Alonzo(gettingitdone) had one of those skiffs when he was fishing for canyon bay when they brought out that skiff.
It wasn't long before they took it off their line.

He can probably tell you about the skiff.


----------



## cutrunner (Jun 8, 2010)

It probably porpoised out of control


----------



## oysterbreath (Jan 13, 2009)

After "that guy" left ECC I believe he started another company called wingmaster boats. The starting line up of that company was a gladesmen prototype as I recall. That company didn't last long. Rumor has it that the canyon bay 18 is a wider version of the gladesmen but wasn't made as wide as the lostmen...


----------



## aharr24 (Mar 5, 2011)

Wow.  Did not realize it was such a loaded question, thanks for the info.

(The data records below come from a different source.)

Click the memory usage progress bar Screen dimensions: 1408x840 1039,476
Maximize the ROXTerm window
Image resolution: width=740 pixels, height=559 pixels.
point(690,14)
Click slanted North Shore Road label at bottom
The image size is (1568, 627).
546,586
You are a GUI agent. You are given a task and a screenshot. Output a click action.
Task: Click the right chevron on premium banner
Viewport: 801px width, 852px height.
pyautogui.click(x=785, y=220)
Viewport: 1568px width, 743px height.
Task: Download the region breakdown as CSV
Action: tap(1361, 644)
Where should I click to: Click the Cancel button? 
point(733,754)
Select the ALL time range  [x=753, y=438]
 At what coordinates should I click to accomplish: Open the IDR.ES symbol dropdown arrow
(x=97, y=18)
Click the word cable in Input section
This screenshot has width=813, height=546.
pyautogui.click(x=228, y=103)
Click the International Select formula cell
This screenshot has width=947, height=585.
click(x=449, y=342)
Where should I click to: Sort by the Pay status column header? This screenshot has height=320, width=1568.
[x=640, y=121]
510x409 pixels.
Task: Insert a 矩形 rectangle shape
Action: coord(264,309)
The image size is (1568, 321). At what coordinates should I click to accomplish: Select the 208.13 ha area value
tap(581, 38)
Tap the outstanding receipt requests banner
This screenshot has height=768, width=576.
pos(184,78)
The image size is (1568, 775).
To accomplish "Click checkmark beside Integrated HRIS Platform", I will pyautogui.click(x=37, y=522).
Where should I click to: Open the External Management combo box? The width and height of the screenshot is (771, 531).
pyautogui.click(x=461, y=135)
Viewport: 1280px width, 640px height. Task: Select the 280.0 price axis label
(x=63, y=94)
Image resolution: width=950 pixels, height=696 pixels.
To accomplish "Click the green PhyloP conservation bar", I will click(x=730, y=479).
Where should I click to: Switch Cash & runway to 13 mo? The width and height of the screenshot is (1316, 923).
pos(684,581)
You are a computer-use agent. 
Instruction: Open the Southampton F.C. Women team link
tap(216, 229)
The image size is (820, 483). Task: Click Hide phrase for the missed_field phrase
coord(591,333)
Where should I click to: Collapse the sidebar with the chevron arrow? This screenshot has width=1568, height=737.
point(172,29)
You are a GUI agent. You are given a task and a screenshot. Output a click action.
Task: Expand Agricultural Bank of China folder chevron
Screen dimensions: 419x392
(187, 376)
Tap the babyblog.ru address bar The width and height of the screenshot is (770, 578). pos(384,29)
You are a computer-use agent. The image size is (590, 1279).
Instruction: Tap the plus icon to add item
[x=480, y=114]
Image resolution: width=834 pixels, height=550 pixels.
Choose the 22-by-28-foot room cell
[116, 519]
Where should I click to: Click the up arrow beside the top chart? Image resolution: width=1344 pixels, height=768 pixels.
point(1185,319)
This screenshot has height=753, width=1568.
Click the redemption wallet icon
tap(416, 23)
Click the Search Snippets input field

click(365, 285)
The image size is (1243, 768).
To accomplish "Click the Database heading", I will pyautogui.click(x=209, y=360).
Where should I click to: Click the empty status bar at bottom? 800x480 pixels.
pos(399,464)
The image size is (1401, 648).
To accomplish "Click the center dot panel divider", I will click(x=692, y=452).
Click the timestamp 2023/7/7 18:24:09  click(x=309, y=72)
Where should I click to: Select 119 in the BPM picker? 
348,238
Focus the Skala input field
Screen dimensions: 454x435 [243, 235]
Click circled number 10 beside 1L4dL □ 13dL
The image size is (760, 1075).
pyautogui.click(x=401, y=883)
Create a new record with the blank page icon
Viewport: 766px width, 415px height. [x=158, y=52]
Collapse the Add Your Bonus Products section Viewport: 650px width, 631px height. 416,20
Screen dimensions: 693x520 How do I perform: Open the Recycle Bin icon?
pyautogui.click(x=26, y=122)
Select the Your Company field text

I did a little more recon last night and found a thread dated back from 2008 from Florida sportman forum, it is a little hard to follow but from the most part chronicles the "drama" asscoiated with Canyon Bay and ECC.  

Not intrested in bringing up ghosts fom the past but if you want to read more google: "new canyon bay duck boat styles"..  seems to be quite a saga.

My real question is now:  What do you think a fair price for the CB 18?  considering they are a discontinued line what value would you put on a brand new, never titled CB 18,   < $20,000 ??


----------



## Shadowcast (Feb 26, 2008)

> My real question is now:  What do you think a fair price for the CB 18?  considering they are a discontinued line what value would you put on a brand new, never titled CB 18,   < $20,000 ??


Honestly, if it is a poling skiff that you are looking for, I think you could do some research and find some better options for less money than probably what is wanted for the Canyon Bay 18. I am in no way poo-poo-ing Canyon Bay....I think their bay boats are absoultely awesome....the poling skiff thing is just not their niche line. It was like Hell's Bay trying to build a bay boat.....just not their thing.

I have seen the Canyon Bay 18 and have known someone who has owned one. Needless to say, I was not as impressed with it as other skiffs, and the person I know who owned one....no longer has it. 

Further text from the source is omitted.